シャイアー社が受領買収違約金税務紛争 アイルランド歳入庁と和解 武田薬品

 武田薬品は18日、17日(アイルランド現地時間)にシャイアー社が2014年10月にAbbVie社から受領した買収違約金の取り扱いに係る税務評価について、アイルランド歳入庁と1億3000万ユーロ(約200億円)で和解する契約を締結したと発表した。これにより、同社は約630億円の税金費用を減額する。
 シャイアー社は、2018年11月28日、2014年に同社がAbbVie社からの買収の申し出の取下げに関する違約金として受領した16億3500万米ドルに関して、アイルランド歳入庁から3億9800万ユーロの課税に関する通知を受領した。武田薬品は、同件に関して異議申し立てを行い、2020年の年末にアイルランド税務不服審査委員会においてヒアリングが行われた。
 武田薬品は、2021年7月30日、アイルランド税務不服審査委員会からアイルランド歳入庁の見解を支持する裁定を受けた。同社は同裁定について異議を申し立て、AbbVie社からの違約金がアイルランドにおける課税対象でないことの主張を継続する予定であったが、2021年度第1四半期において、同件に関する税金費用を引当計上した。
 その後、2023年にアイルランド税務不服審査委員会は再度ヒアリングを開始したが、同和解に至った時点で当該ヒアリングは継続中であった。
 アイルランド歳入庁との本和解契約に基づき、武田薬品は同違約金の受領に関するすべての債務の完全かつ最終的な解決として、利息を含み罰金を含まない金額である1億3000万ユーロをアイルランド歳入庁に支払う。

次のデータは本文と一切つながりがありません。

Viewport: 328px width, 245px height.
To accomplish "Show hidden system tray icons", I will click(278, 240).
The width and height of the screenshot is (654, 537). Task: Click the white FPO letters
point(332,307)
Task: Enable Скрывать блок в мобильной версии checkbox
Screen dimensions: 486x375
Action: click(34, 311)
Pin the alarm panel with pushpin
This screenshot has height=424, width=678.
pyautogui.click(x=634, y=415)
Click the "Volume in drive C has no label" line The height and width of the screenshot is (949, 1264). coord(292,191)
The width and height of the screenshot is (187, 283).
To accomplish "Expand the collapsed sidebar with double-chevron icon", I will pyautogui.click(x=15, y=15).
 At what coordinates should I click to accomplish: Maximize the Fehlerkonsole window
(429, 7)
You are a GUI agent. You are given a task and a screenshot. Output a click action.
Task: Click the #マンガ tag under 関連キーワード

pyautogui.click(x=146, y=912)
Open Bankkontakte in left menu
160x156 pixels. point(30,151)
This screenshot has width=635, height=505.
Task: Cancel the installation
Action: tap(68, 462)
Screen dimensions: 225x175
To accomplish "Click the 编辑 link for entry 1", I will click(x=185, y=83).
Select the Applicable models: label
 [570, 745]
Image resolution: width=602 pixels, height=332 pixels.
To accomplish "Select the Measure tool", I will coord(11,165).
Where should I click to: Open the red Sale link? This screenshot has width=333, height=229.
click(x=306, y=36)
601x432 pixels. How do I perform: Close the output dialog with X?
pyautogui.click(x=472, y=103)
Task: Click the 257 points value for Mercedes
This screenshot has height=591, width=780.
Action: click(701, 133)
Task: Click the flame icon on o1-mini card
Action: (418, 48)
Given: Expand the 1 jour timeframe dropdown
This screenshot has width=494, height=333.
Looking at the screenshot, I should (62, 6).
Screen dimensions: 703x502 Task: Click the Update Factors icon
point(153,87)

 これにより、武田薬品は、未払法人所得税のうち、1億3000万ユーロの和解金を超える部分を振り戻し、2023年度第2四半期の連結財務諸表から約630億円の税金費用を減額する。
 なお、和解による当該税金費用を減額は、武田薬品の本業に起因しない非定常的な事象に基づくもので、同社のCore業績に対する影響ない。1億3000万ユーロの和解金は、2023年度第3四半期にアイルランド歳入庁に支払う予定である。
 2024年3月期(2023年度)通期の連結業績予想については、これらの当該税金費用を減額に加え、現在の事業環境や事業の進捗、見通しなどを考慮し、必要に応じて適切に見直していく。連結業績予想を修正する場合は、26日に予定している2023年度第2四半期の決算発表時に公表する予定。